[start of RECORDS SUPPLIED]

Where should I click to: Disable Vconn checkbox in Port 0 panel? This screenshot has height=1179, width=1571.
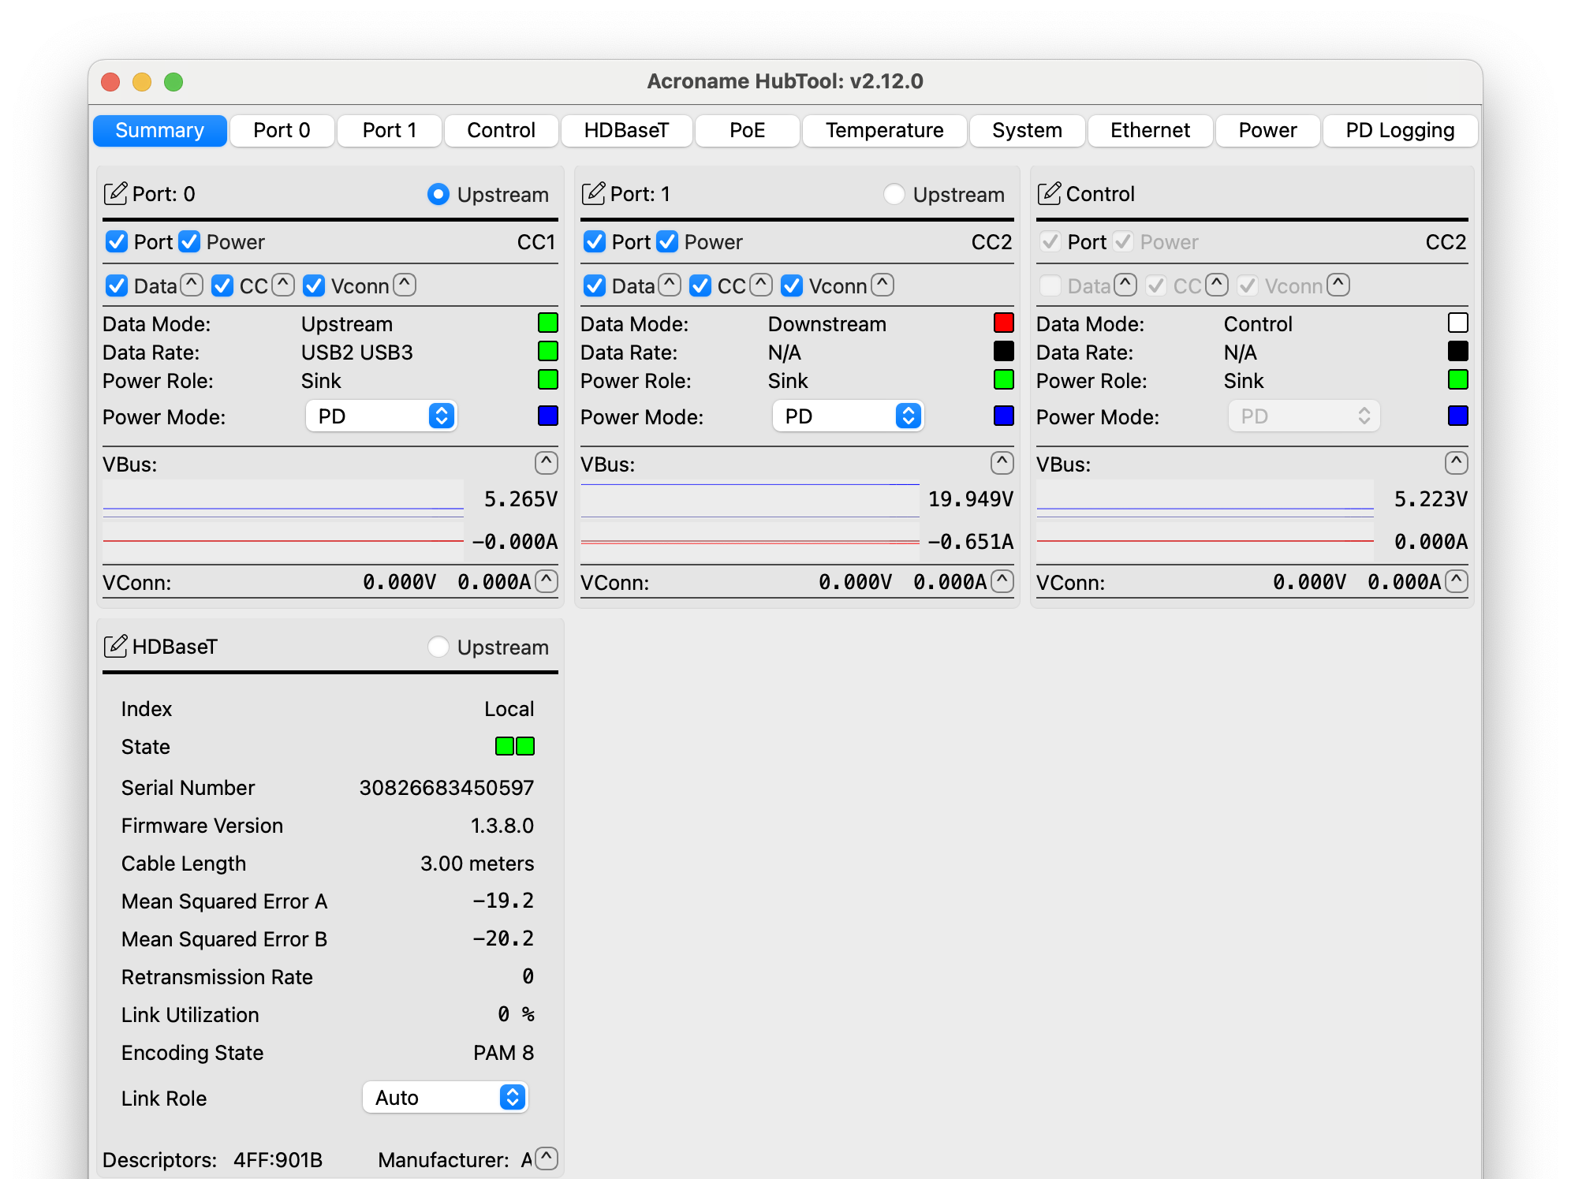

[end of RECORDS SUPPLIED]
[start of RECORDS SUPPLIED]

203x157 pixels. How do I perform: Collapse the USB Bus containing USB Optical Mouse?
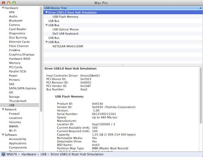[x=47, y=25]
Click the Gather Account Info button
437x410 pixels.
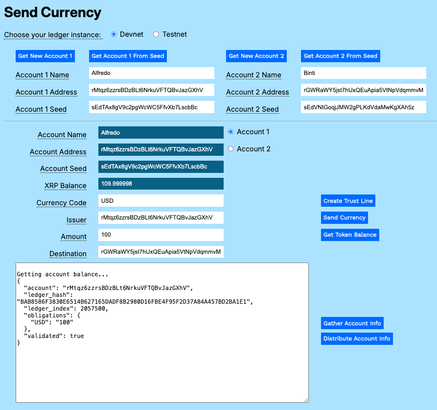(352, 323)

[end of RECORDS SUPPLIED]

▶ TASK REQUIREMENTS: Which of the rows above contain the word "pixels"? Pull out each of those rows and copy it in full.

▶ RESULT FOR THIS EXERCISE:
203x157 pixels. How do I perform: Collapse the USB Bus containing USB Optical Mouse?
437x410 pixels.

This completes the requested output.